[Items from a data source]
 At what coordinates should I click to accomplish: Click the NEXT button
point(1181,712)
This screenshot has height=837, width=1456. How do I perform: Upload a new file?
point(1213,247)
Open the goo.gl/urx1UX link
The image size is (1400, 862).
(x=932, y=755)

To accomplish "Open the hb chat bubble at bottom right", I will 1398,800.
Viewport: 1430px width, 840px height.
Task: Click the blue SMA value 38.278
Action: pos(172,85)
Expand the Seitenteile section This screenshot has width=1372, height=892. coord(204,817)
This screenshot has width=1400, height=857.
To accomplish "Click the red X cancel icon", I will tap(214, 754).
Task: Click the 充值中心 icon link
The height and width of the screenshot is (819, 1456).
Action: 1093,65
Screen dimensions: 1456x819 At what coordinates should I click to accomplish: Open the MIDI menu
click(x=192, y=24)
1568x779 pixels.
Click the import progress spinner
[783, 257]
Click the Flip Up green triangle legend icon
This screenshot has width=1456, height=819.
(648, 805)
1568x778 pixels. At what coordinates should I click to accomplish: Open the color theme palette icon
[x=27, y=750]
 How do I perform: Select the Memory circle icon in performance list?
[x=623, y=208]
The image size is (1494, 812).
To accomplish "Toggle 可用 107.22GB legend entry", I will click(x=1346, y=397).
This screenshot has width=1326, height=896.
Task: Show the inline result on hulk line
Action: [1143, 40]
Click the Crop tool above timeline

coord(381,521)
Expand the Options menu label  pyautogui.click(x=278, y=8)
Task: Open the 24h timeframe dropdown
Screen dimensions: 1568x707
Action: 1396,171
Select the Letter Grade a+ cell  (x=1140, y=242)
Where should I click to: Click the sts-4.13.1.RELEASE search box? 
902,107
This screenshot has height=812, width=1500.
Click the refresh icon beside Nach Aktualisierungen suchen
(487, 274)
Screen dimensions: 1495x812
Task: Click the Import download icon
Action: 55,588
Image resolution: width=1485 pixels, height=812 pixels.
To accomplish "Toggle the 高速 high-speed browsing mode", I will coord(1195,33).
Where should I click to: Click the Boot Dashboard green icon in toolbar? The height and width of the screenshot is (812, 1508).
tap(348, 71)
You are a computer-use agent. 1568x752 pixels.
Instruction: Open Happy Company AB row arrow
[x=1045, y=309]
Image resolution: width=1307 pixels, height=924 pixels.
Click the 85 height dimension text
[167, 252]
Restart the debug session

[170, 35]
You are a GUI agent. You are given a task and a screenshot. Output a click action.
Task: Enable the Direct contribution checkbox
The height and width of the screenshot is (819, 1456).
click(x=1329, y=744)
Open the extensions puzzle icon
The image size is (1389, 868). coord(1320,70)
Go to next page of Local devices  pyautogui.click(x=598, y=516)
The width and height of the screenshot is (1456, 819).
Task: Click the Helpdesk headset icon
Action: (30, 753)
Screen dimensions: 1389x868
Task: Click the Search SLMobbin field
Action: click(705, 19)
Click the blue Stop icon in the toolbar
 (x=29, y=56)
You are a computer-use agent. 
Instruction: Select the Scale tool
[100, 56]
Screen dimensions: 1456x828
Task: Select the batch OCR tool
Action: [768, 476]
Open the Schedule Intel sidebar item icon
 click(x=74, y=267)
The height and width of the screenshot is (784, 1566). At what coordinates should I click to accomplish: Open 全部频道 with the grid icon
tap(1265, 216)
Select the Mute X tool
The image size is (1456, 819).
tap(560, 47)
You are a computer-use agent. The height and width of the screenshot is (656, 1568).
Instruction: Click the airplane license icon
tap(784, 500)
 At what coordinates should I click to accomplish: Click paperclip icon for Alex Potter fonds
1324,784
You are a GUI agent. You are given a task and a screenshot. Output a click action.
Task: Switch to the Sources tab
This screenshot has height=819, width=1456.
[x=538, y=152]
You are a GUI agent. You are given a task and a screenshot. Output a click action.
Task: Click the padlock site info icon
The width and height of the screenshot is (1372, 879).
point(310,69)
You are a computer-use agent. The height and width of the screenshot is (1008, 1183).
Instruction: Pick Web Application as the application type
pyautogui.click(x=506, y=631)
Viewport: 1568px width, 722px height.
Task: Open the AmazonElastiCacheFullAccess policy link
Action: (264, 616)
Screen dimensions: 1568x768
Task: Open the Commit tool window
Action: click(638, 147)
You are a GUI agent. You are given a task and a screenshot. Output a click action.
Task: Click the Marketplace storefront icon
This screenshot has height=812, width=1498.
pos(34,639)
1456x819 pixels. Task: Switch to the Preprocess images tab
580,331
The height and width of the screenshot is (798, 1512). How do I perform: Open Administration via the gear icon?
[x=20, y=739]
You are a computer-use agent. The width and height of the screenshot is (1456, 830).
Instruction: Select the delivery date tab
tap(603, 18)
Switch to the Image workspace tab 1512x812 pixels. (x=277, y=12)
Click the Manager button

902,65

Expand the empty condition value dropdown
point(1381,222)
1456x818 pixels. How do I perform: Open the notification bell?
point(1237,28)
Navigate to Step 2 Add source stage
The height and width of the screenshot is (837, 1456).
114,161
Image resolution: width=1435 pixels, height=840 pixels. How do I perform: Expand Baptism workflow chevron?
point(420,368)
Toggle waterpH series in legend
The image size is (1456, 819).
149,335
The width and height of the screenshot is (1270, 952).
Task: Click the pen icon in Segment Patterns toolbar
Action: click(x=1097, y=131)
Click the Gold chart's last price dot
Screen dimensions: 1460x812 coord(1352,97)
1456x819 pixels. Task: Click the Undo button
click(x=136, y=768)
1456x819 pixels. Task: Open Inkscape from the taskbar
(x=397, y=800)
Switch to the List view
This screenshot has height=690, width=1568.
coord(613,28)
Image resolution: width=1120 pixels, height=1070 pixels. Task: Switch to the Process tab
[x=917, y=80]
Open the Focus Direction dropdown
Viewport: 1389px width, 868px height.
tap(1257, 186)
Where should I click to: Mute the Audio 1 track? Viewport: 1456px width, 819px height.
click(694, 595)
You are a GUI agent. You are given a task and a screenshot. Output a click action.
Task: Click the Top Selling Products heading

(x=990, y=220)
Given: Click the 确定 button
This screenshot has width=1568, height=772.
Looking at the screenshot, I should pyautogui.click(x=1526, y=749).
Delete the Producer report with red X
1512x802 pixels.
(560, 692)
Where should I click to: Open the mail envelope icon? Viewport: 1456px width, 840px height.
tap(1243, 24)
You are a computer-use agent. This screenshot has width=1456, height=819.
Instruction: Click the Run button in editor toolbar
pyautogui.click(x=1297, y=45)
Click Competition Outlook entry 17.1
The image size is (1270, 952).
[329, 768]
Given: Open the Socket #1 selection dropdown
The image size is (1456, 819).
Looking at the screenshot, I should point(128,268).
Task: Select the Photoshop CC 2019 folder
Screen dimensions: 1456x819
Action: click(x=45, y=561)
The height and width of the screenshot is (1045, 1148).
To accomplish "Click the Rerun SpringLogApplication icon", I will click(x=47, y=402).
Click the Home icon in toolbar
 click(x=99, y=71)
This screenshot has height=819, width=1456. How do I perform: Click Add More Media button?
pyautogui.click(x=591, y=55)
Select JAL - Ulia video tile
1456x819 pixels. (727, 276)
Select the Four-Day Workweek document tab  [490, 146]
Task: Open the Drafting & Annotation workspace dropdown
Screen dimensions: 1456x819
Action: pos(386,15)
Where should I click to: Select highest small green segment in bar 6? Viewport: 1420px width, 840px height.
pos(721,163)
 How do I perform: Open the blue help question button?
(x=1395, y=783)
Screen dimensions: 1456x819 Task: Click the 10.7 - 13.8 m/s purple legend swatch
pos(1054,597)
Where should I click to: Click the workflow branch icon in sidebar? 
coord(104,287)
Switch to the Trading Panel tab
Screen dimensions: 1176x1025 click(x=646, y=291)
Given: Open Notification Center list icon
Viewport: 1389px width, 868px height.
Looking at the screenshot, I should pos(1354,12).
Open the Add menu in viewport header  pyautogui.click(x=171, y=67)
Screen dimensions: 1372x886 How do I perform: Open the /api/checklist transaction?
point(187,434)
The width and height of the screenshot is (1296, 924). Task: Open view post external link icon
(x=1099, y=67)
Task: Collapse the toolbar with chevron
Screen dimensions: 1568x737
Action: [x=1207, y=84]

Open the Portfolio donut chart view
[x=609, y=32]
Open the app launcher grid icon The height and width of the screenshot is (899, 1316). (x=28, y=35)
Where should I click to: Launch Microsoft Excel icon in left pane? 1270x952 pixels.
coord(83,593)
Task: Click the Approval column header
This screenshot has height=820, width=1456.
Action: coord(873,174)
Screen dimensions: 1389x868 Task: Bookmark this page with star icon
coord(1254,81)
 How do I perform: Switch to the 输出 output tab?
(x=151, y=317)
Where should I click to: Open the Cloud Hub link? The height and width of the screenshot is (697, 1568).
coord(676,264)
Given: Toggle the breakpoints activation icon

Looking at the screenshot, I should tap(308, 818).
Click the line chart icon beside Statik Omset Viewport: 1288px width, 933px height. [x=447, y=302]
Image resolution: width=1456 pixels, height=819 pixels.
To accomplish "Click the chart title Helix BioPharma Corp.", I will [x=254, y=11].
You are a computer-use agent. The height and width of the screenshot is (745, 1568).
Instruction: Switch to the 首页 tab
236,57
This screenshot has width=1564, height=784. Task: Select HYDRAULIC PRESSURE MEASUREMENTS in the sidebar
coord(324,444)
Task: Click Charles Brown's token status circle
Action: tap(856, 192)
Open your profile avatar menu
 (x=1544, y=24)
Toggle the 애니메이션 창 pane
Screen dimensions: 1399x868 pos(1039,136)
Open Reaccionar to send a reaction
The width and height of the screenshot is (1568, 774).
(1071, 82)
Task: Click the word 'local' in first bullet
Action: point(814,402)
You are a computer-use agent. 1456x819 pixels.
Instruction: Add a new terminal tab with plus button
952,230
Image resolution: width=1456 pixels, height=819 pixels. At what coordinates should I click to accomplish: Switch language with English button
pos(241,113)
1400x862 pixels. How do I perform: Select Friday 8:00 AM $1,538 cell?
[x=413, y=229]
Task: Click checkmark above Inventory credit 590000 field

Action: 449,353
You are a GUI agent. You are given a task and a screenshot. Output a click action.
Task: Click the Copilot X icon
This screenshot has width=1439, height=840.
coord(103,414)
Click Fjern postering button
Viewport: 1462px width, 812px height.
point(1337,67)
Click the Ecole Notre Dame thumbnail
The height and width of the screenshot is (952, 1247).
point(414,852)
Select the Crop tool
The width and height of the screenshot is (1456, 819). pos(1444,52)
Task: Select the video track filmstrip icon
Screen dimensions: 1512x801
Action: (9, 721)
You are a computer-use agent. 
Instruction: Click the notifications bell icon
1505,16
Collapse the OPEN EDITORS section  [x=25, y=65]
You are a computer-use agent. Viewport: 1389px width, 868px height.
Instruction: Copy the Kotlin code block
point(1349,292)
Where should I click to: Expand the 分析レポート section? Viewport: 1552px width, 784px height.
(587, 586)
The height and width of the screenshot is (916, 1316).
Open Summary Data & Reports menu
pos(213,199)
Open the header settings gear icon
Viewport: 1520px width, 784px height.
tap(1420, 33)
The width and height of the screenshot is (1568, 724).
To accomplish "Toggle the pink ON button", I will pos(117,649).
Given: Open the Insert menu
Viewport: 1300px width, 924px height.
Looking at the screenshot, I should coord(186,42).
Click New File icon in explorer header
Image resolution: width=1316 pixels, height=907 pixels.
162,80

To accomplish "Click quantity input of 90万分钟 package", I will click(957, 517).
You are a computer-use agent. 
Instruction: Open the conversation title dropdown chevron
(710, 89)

## WHAT TO PRODUCE
Give an exact reproduction of the lines from the one with "Collapse the OPEN" to the final line of the entries, including both.

## ANSWER FOR THIS EXERCISE
Collapse the OPEN EDITORS section  [x=25, y=65]
You are a computer-use agent. Viewport: 1389px width, 868px height.
Instruction: Copy the Kotlin code block
point(1349,292)
Where should I click to: Expand the 分析レポート section? Viewport: 1552px width, 784px height.
(587, 586)
The height and width of the screenshot is (916, 1316).
Open Summary Data & Reports menu
pos(213,199)
Open the header settings gear icon
Viewport: 1520px width, 784px height.
tap(1420, 33)
The width and height of the screenshot is (1568, 724).
To accomplish "Toggle the pink ON button", I will pos(117,649).
Given: Open the Insert menu
Viewport: 1300px width, 924px height.
Looking at the screenshot, I should coord(186,42).
Click New File icon in explorer header
Image resolution: width=1316 pixels, height=907 pixels.
162,80

To accomplish "Click quantity input of 90万分钟 package", I will click(957, 517).
You are a computer-use agent. 
Instruction: Open the conversation title dropdown chevron
(710, 89)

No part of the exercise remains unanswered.